Introduction
For the thirteenth post in this series, I read “Grandmaster level in StarCraft II using multi-agent reinforcement learning” by Vinyals et al. The paper details the development, training, and experimental results of the AlphaStar StarCraft II agent developed by DeepMind. While there are high-level similarities between AlphaStar and other AI game agents developed by DeepMind such as AlphaGo or AlphaZero, AlphaStar had to take an entirely different approach due to the multi-agent and partially observable nature of StarCraft II. However, through a combination of proven deep learning methods and novel reinforcement learning techniques, AlphaStar was able to reach Grandmaster level with all three races in StarCraft II, placing it above 99.8% of all players.
Summary
StarCraft II is a competitive video game where players are given a small base and various units (e.g. builders) on a map with the objective of creating more units and buildings while also performing research tasks so that players can destroy all of another player’s buildings. A game is considered “won” when there’s only one player with buildings left standing. Typically, StarCraft II is played in a 1v1 format so while there are many different units to control within the game, games themselves don’t require or involve any teamwork.
In order to make AlphaStar realistic to a human player, the authors imposed a variety of constraints on the agent so that it being a computer doesn’t inherently enable superhuman abilities.

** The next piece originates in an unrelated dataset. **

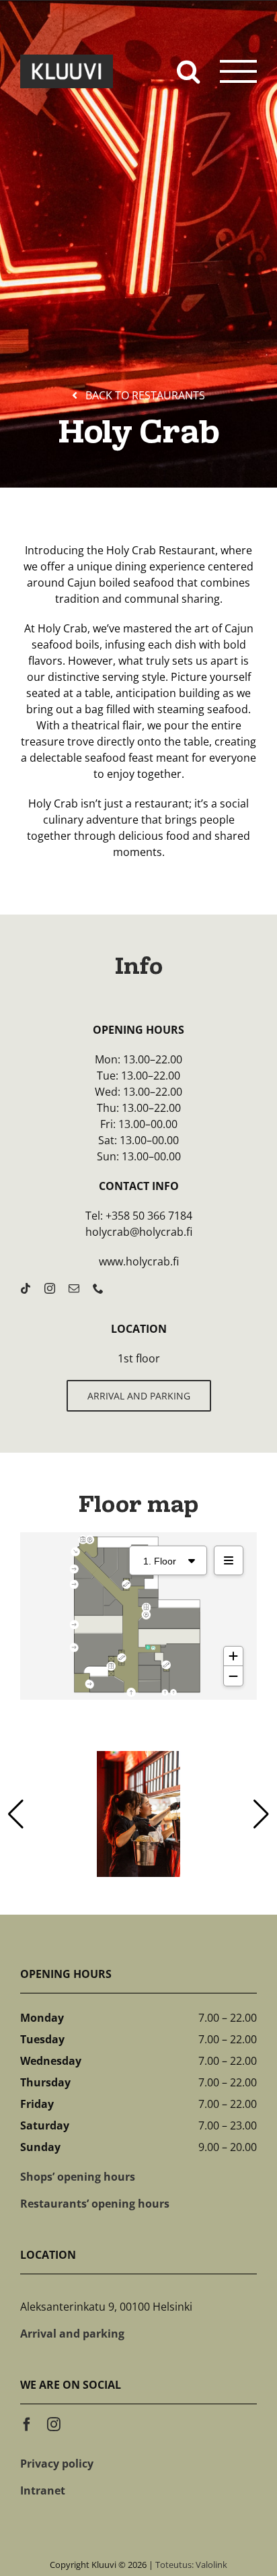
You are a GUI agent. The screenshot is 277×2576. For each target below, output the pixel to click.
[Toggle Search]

For example, the authors restrained the camera view of the agent, the actions taken per minute, as well as established latency for processing observations (i.e. the screen + state) and decision-making. However, unlike other AI StarCraft II agents, AlphaStar didn’t simplify the game at all to make the problem easier.
At its core, AlphaStar relies on a combination of imitation learning and reinforcement learning. Similar to the original AlphaGo chess agent, AlphaStar utilizes supervised learning to bootstrap its policy network and then proceeds to learn via self play and reinforcement learning for the remainder of training. This bootstrapping has the effect of establishing basic strategies and guidelines for the agent to follow by using supervised learning to minimize the difference between the policy network’s action selection and a human-generated action selection given a dataset of human-played games. This pre-training step has the effect of saving a lot of RL training time since it would take an extremely long time for an RL agent to learn basic gameplay just through exploration (this is a side-effect of the complexity of StarCraft II as a game, most significantly its action space).
The policy network AlphaStar uses is a function \(\pi_{\theta}(a_t,s_tz)\) that maps all previous observations and actions, \(s_t=o_{1:t-1}a_{1:t-1}\), and \(z\), the strategy statistics generated via supervised learning (i.e. human-like bias) to a probability distribution over actions, \(a_t\), for the current timestep. Unlike AlphaZero, which uses no human influence whatsoever, AlphaStar maintains the strategy statistic throughout training and tries to minimize the distance between its own action selection and human action selection as part of its optimization.
The other novel aspect about AlphaStar is that it uses a league-style of self play. That is, there are three so-called “main agents”, one for each of the StarCraft II races, three so-called “main exploiter agents” that are trained how to exploit the weaknesses of the main agents and only play against the main agents, and lastly there are six “league exploiter agents” that play against the entire league and learn systemic weaknesses of the entire league. The main agents then train against the other nine agents with a probability proportional to the opponent win rate the opposing agents have. That is, the more difficult opponents are played against more often so as to maintain challenging matches.
While AlphaStar is extremely impressive and uses a lot of modern ideas in both reinforcement learning and supervised learning, I feel less inclined to appreciate it due to how many different parts go into it. Maybe I’m a purist in that way but an agent like AlphaZero is much more appealing to me due to its “from first-principles” knowledge and self-honed talent through self-play. However, in a game as complex as StarCraft II, implementing such an algorithm wouldn’t be effective nor would it come anywhere close to the strength that the “combination” agent does. All told, the best AlphaStar agent produced took 44 days to train on a collection of TPUs, which is significantly faster than the number of hours the best StarCraft II players have to put in to reach similar levels.